Proletários de todos os países: UNI-VOS! PCP - Reflexão e Prática

Lutas, Edição Nº 320 - Set/Out 2012

Um ataque ao Poder Local Democrático

por Vanessa Silva

As autarquias locais, municípios e freguesias são parte da organização democrática do Estado português, são estruturas do poder local que possibilitam uma administração descentralizada do mesmo. Pode afirmar-se que as freguesias não existem no quadro político-constitucional português para realizar os interesses da organização central do Estado, mas sim para assegurar os interesses específicos das respectivas populações.

É neste ponto específico que se torna evidente a real motivação da ofensiva em curso – empobrecimento da democracia, que conduziria ao abandono das populações, à ausência de resposta aos interesses populares e à satisfação das suas necessidades, e consequentemente ao aprofundamento de assimetrias e perda de coesão territorial, social e económica.

A extinção das freguesias é parte de um ataque mais global contra o poder local democrático, enquanto elemento do poder político conquistado com a Revolução de Abril.

As profundas transformações sociais que se desenvolveram a partir da intervenção do poder local democrático são inseparáveis das suas características democráticas, bem como da dinâmica popular que acompanhou a sua institucionalização no processo da Revolução de Abril.

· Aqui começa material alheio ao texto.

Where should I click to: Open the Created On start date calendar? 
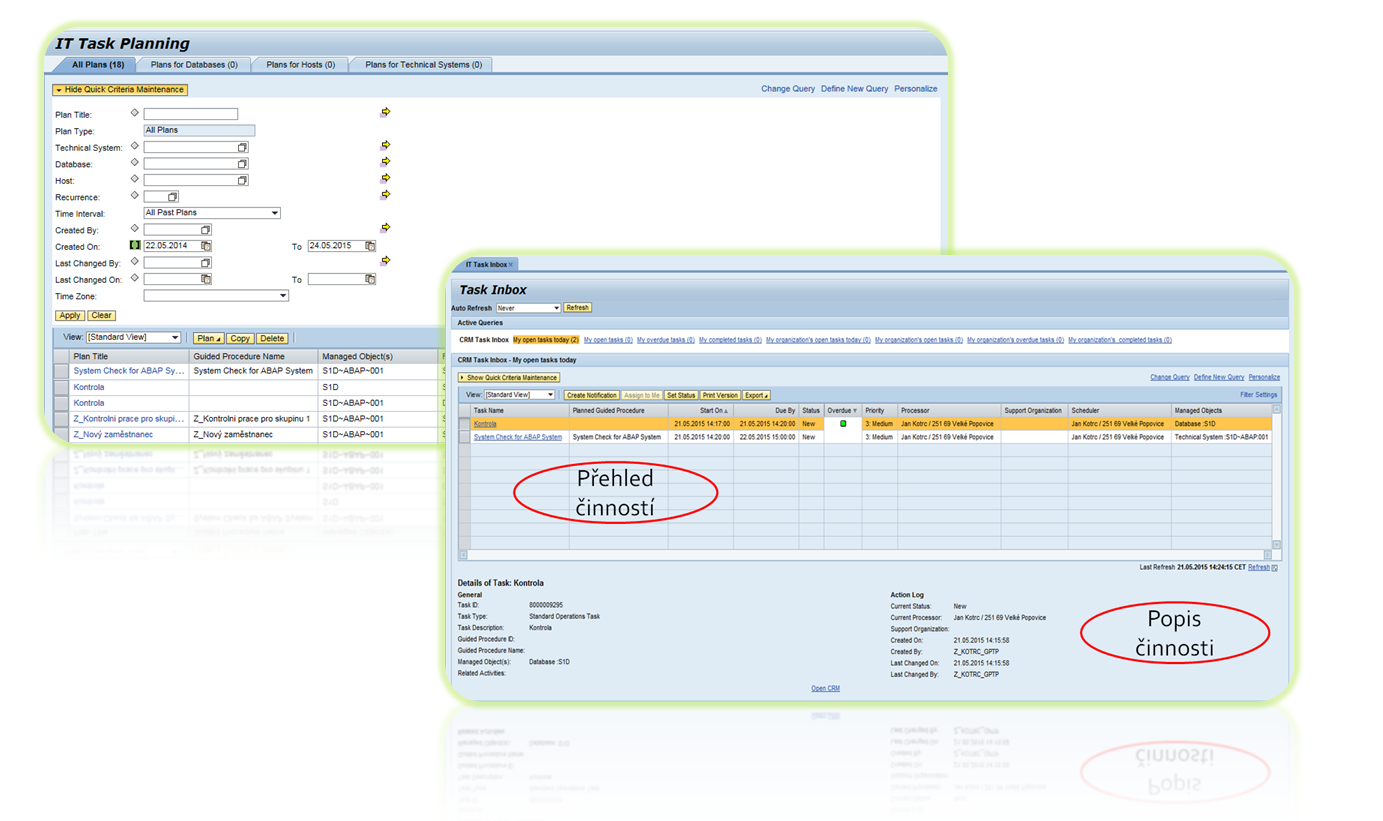[x=206, y=246]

Por isso podemos afirmar que este ataque a que agora se assiste, nomeadamente no que diz respeito à extinção de freguesias, tem por objectivo amputar estas características distintivas que o nosso poder local assume relativamente a outras experiências de governação local.

Os problemas com que se deparam as autarquias, desde a asfixia financeira, a perda de autonomia política e administrativa, a revisão dos processos eleitorais para os órgãos do poder local, a extinção de autarquias, nomeadamente de freguesias, são inseparáveis das políticas neoliberais que predominam na UE e da integração capitalista, bem como do comprometimento do Governo português com o grande capital.

Este ataque ao poder local teve, numa primeira fase, o pretexto do controlo ao défice, e agora ganha novos contornos com o Pacto de Agressão.

A brutalidade deste processo é evidente: empobrecimento dos trabalhadores, desemprego, recessão, menor produção, redução do papel do Estado, privatizações, diminuição da despesa pública, nomeadamente através de significativos cortes nas funções sociais do Estado e nos serviços públicos.

O poder local democrático é uma conquista da Revolução de Abril, um dos traços caracterizadores do nosso regime democrático, consagrado na Constituição da República Portuguesa (CRP), uma consagração que vai muito além dos seus princípios gerais, estabelecendo mesmo a «repartição dos recursos públicos pelo Estado e pelas autarquias».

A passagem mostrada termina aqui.